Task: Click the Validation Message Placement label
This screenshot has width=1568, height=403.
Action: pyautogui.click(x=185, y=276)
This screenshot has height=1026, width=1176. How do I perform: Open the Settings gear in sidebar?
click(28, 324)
- - - -
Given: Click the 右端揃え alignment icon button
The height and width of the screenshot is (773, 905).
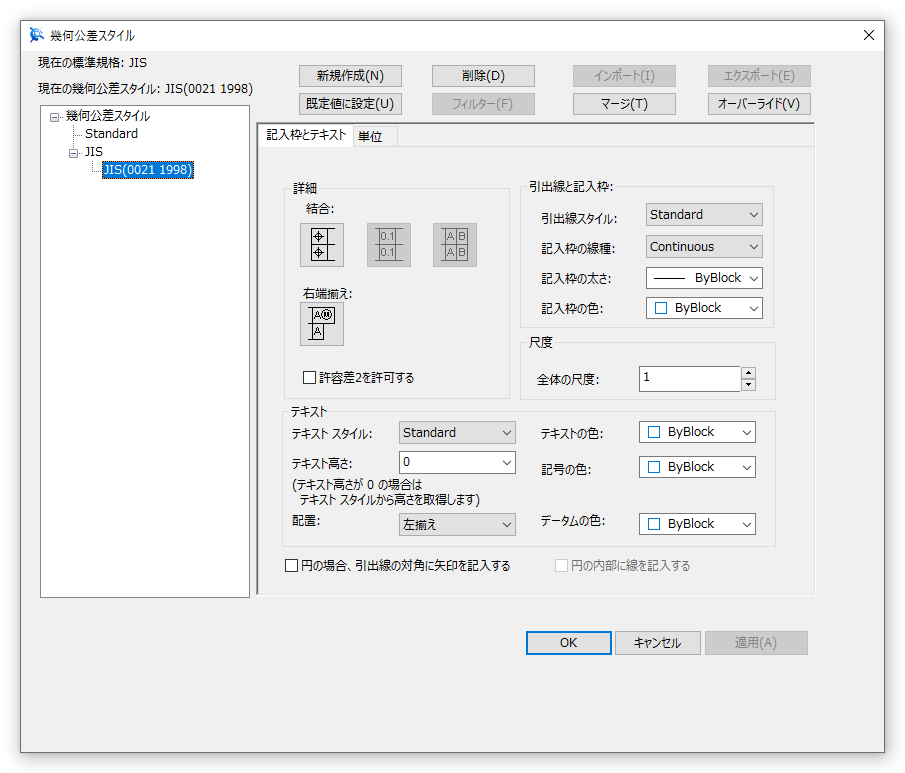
- - - -
### What the task asks
Looking at the records above, return exactly the lines from the line with "Given: Click the 右端揃え alignment icon button" to the line with "The height and", both ends included.

### Answer for the task
Given: Click the 右端揃え alignment icon button
The height and width of the screenshot is (773, 905).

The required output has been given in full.